Norodom Sihanouk: Crepuscule (Twilight, Cambodia 1969) Review
I skipped the screening of King Norodom Sihanouk´s Twilight (1969) at the retropective during the Golden Reawakening at the Chinese House in Phnom Penh, as I have seen that film before. Actually, you can do that, too. The Cambodian King Father has an extensive website that he maintains from his home in Beijing, and it offers some of his works for streaming and downloading, including Twilight.
I downloaded all the clips and pieced them together with the help of a small freeware program called Super. The quality is quite poor, but it gives you an idea of what the films of His Majesty are like, plus it has English subtitles. Twilight is basically a melodrama, that was written and directed by the charismatic monarch, who also plays the main protagonist, as he does in most of his early films. The story is really just an excuse to introduce the audience to some of the beauties of Cambodia, especially of Angkor Wat, which back than seemed more like a deserted public park than the overcrowded tourist Mecca that it has become in the last ten years.

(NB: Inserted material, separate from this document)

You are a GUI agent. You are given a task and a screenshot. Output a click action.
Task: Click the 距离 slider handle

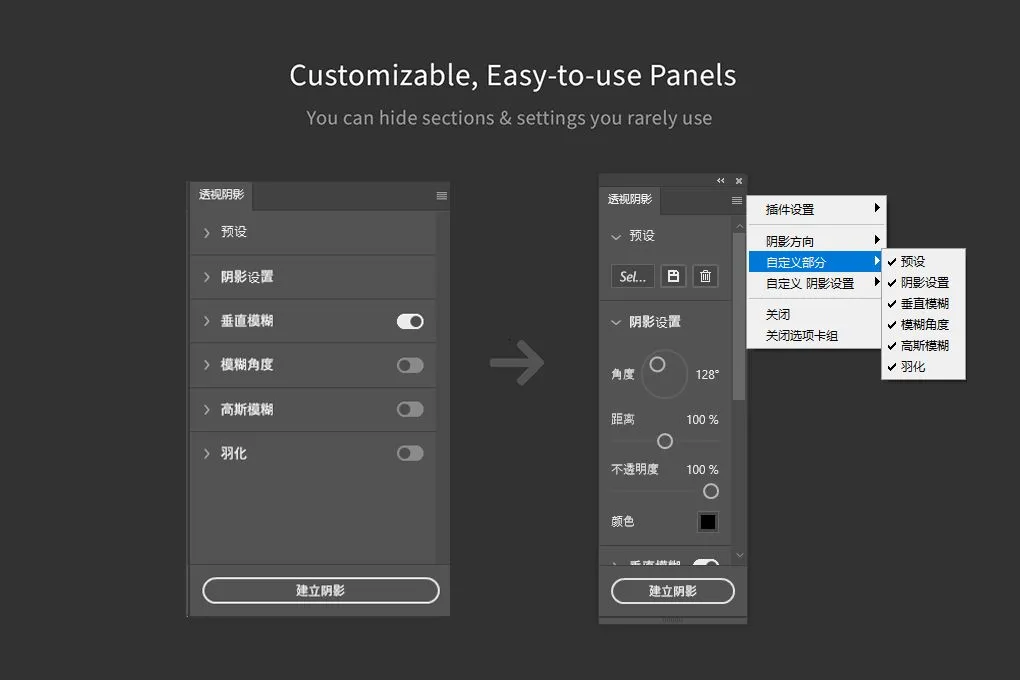click(665, 441)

The fact that a ruling monarch has made movies keeps baffeling foreign audiences. In fact, King Sihanouk is one of the most prolific directors of Southeast Asia, and has shot over a dozen of feature films plus a much larger number of documentaries. A longer analysis of his films has to wait for the time being, so it needs to suffice here to say that his films were subject of some controversy when they were released. While much of the monarchist press praised them for obvious reasons, others were less enthralled. While some argue that these films were a way of reaching out to an audience that was often illiterate and knew little about the history of their own country, other see them as self-indulgent self-portraits of a tiny upper class that lived a live of luxury very detached from the realities of the average Cambodian. Other complain about their filmic short-comings, even though King Sihanouk was the only film maker in Cambodia at that time who had access to a 35-mm camera and other professional equipment.
Historian Milton Osborne has even argued that his filmic endeavors brought about his downfall in 1970, when Sihanouk – who had made himself head of state for lifetime in 1963 – was ousted by a coup, as many Cambodians had lost his confidence in a ruler who seemed to dedicate most of his time to film making rather than attending to the problems of the country.